Your answer should hold every line of the records below that contains the string "resolution".

[[ EXERCISE MATERIALS, beginning ]]

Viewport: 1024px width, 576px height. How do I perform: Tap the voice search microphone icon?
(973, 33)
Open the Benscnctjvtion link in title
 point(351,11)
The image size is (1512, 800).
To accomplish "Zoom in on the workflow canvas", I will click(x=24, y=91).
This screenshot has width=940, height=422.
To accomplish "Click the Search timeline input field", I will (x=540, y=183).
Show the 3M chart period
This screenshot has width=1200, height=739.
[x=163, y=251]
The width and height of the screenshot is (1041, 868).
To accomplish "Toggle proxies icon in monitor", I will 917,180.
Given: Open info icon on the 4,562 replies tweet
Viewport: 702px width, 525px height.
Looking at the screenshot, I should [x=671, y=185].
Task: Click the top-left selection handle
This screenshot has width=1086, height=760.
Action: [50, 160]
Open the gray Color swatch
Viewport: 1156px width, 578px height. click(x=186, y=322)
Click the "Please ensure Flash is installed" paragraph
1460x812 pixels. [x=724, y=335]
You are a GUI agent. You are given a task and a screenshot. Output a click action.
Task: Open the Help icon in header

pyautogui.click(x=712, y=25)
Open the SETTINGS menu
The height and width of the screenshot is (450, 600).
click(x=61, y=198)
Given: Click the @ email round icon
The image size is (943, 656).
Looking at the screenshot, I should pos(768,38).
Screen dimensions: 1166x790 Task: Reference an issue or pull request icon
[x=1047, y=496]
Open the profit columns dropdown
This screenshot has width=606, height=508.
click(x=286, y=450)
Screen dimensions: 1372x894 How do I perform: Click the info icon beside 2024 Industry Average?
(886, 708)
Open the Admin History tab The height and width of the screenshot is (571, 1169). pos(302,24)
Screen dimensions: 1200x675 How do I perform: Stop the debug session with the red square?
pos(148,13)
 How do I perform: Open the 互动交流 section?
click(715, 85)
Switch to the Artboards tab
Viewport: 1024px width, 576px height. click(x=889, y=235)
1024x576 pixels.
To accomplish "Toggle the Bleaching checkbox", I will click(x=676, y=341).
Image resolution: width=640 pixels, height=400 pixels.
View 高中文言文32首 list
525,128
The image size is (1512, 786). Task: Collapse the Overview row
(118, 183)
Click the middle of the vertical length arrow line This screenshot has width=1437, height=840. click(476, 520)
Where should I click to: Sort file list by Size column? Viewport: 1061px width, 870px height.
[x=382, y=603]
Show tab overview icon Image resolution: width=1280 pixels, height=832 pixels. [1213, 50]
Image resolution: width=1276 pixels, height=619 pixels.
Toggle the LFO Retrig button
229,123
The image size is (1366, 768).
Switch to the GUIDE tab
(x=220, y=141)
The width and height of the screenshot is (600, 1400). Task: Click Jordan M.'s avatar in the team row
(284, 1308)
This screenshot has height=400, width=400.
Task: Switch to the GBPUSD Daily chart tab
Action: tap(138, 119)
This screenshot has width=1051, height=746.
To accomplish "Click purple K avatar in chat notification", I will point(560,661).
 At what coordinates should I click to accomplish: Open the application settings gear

[[ EXERCISE MATERIALS, end ]]

SOLUTION »
Image resolution: width=640 pixels, height=400 pixels.
Show tab overview icon Image resolution: width=1280 pixels, height=832 pixels. [1213, 50]
Image resolution: width=1276 pixels, height=619 pixels.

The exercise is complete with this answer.